* BEGIN ENTRIES SHOWN *
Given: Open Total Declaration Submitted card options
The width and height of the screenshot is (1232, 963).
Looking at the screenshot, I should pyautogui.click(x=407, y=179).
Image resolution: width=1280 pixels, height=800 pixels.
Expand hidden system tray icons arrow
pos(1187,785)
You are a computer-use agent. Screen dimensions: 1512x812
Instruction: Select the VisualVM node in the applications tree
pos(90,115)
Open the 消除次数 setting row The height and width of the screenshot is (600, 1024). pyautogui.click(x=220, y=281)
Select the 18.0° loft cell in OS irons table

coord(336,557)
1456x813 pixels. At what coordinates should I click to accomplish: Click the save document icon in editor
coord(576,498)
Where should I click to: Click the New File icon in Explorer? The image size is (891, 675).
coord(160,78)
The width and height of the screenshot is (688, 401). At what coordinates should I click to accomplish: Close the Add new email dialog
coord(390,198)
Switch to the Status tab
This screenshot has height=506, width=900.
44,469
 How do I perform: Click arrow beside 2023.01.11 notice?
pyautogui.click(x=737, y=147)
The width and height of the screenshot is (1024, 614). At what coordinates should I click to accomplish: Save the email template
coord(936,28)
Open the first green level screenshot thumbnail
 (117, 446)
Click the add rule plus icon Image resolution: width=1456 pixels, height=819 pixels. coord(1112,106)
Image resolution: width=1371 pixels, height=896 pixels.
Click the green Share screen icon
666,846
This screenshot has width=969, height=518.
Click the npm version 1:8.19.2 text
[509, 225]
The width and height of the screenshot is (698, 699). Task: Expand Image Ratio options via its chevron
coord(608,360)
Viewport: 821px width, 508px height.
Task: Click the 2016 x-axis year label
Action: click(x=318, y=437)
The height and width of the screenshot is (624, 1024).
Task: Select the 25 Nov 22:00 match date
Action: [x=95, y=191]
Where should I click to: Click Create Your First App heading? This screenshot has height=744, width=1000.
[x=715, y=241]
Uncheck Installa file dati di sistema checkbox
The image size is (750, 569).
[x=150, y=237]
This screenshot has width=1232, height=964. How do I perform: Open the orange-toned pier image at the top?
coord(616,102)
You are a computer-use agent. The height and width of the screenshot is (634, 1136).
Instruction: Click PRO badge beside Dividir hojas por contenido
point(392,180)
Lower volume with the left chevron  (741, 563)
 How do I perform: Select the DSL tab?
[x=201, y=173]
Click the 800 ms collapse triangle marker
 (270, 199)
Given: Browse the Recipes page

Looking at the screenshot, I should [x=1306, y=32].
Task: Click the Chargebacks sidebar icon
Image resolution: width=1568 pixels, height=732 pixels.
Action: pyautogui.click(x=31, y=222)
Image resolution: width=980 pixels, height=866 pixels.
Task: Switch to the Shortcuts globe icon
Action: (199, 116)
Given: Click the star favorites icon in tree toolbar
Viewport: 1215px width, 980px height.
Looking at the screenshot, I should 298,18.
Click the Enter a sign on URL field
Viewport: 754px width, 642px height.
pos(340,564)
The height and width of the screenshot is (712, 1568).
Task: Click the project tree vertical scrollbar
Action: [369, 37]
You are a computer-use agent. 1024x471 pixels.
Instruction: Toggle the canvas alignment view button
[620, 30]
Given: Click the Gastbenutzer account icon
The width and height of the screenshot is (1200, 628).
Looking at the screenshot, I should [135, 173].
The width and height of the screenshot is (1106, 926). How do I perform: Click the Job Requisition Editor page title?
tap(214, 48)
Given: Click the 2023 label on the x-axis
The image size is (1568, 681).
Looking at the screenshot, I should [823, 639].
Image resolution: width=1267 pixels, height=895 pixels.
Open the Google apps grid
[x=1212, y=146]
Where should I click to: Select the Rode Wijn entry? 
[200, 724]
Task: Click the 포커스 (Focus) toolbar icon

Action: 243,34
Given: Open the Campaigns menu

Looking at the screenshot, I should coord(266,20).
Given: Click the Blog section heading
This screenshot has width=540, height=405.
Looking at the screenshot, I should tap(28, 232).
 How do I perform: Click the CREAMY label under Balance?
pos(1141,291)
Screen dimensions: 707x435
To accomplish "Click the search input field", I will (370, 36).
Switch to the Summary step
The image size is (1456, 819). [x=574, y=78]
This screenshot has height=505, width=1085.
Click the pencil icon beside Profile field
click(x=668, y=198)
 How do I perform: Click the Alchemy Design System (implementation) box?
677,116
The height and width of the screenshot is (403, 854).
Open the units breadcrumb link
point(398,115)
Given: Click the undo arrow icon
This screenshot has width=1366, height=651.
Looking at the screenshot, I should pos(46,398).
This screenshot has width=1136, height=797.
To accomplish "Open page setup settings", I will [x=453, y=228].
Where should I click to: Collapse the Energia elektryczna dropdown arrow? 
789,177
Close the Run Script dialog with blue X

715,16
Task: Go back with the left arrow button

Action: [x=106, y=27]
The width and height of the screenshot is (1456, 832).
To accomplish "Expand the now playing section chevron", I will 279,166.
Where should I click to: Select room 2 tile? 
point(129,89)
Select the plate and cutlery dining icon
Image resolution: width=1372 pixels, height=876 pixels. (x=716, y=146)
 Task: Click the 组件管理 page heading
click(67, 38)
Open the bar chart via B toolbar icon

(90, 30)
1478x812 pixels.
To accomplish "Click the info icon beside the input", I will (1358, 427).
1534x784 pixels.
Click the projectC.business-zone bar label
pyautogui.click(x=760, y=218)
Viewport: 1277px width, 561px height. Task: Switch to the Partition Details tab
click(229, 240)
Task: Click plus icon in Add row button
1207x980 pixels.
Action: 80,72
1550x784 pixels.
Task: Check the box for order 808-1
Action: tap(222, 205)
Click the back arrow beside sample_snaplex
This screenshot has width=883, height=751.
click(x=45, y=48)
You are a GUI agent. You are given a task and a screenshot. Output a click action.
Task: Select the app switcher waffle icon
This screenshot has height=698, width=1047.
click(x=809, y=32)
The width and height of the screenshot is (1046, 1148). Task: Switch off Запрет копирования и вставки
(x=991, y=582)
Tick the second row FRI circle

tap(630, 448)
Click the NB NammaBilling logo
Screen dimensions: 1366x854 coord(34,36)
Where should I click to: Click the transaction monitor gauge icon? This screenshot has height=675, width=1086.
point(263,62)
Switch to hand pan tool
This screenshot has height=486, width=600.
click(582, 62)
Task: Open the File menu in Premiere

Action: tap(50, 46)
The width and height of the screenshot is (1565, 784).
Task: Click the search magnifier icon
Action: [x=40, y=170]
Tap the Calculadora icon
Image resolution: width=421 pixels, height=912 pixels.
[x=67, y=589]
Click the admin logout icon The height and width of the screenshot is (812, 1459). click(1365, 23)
* END ENTRIES SHOWN *
**TASK OBJECTIVE**
Copy out the listing word for word between the lines holding "Click the add" and "Action: [x=95, y=191]", inclusive.

**FINISHED EXERCISE**
Click the add rule plus icon Image resolution: width=1456 pixels, height=819 pixels. coord(1112,106)
Image resolution: width=1371 pixels, height=896 pixels.
Click the green Share screen icon
666,846
This screenshot has width=969, height=518.
Click the npm version 1:8.19.2 text
[509, 225]
The width and height of the screenshot is (698, 699). Task: Expand Image Ratio options via its chevron
coord(608,360)
Viewport: 821px width, 508px height.
Task: Click the 2016 x-axis year label
Action: click(x=318, y=437)
The height and width of the screenshot is (624, 1024).
Task: Select the 25 Nov 22:00 match date
Action: [x=95, y=191]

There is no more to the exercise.